Lew is not issuing idle warnings here. Both China and Russia are trying to devise ways to hedge their reliance on the dollar. The reckless use of financial sanctions will only exacerbate that trend.

Lew’s deeper point is one that should be noted in some presidential campaigns: Every policy action can trigger reactions that undercut the ability to take action in the future. It is easy, when focusing on crisis bargaining, to forget that there’s a lot more to foreign policy than such crises. Actions that might yield short-term policy gains can undercut the foundation that enables the United States to advance its interests in the long run. An excessive and capricious reliance on financial sanctions would seriously erode U.S. power over time.

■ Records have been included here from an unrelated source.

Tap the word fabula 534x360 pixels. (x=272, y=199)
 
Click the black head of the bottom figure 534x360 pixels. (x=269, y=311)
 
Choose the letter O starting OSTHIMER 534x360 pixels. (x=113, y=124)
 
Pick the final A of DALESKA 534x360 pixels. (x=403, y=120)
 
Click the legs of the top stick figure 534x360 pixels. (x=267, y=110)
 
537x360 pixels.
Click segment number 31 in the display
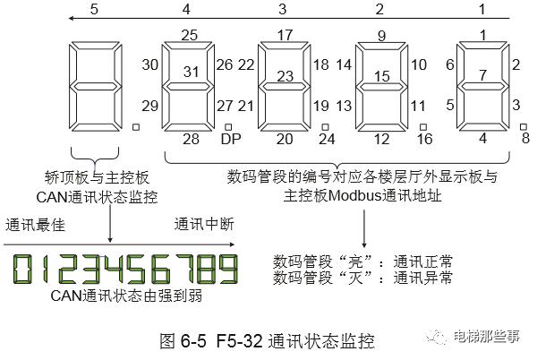(x=188, y=71)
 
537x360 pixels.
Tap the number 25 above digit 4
(x=188, y=36)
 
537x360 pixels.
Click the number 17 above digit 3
(x=285, y=36)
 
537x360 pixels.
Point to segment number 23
(x=285, y=77)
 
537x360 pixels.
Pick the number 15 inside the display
(x=381, y=77)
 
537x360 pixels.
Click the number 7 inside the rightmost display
(x=483, y=74)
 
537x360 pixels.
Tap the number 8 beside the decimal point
(x=525, y=138)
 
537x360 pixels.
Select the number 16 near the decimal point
(x=424, y=139)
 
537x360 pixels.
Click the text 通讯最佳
(x=31, y=224)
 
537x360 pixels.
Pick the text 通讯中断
(x=202, y=224)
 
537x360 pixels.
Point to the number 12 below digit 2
(x=381, y=139)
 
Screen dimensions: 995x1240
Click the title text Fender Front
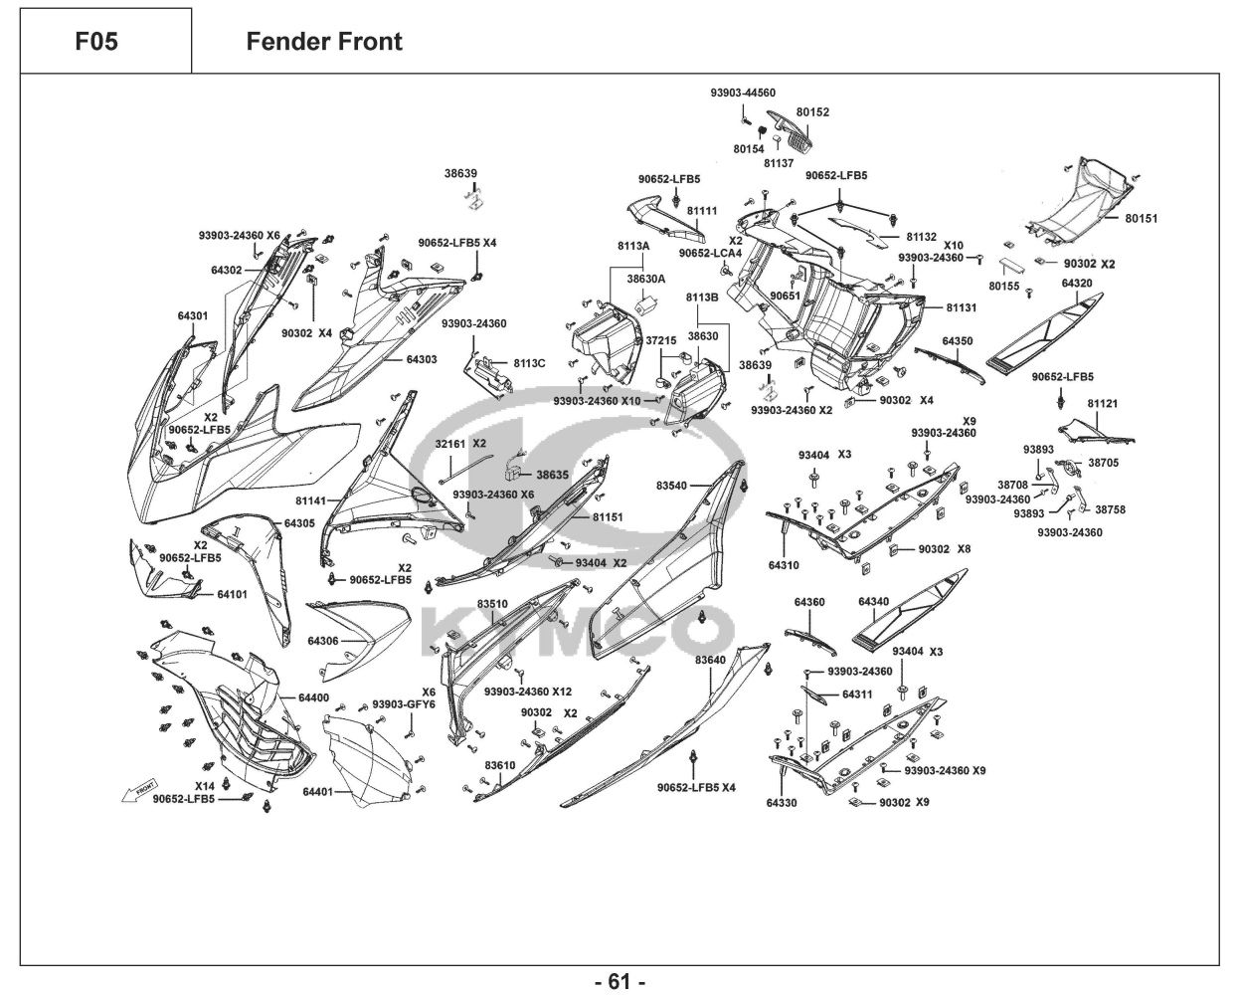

On Tuesday, I wrote about how difficult it is for policymakers to craft a strategic outlook when the day-to-day management of foreign policy overwhelms them. So credit where it’s due: Lew’s speech is a good jumping-off point for a serious strategic debate about the trade-offs that come with economic sanctions. There needs to be even more debate about the best guidelines for the conditions under which the United States should apply and lift economic sanctions.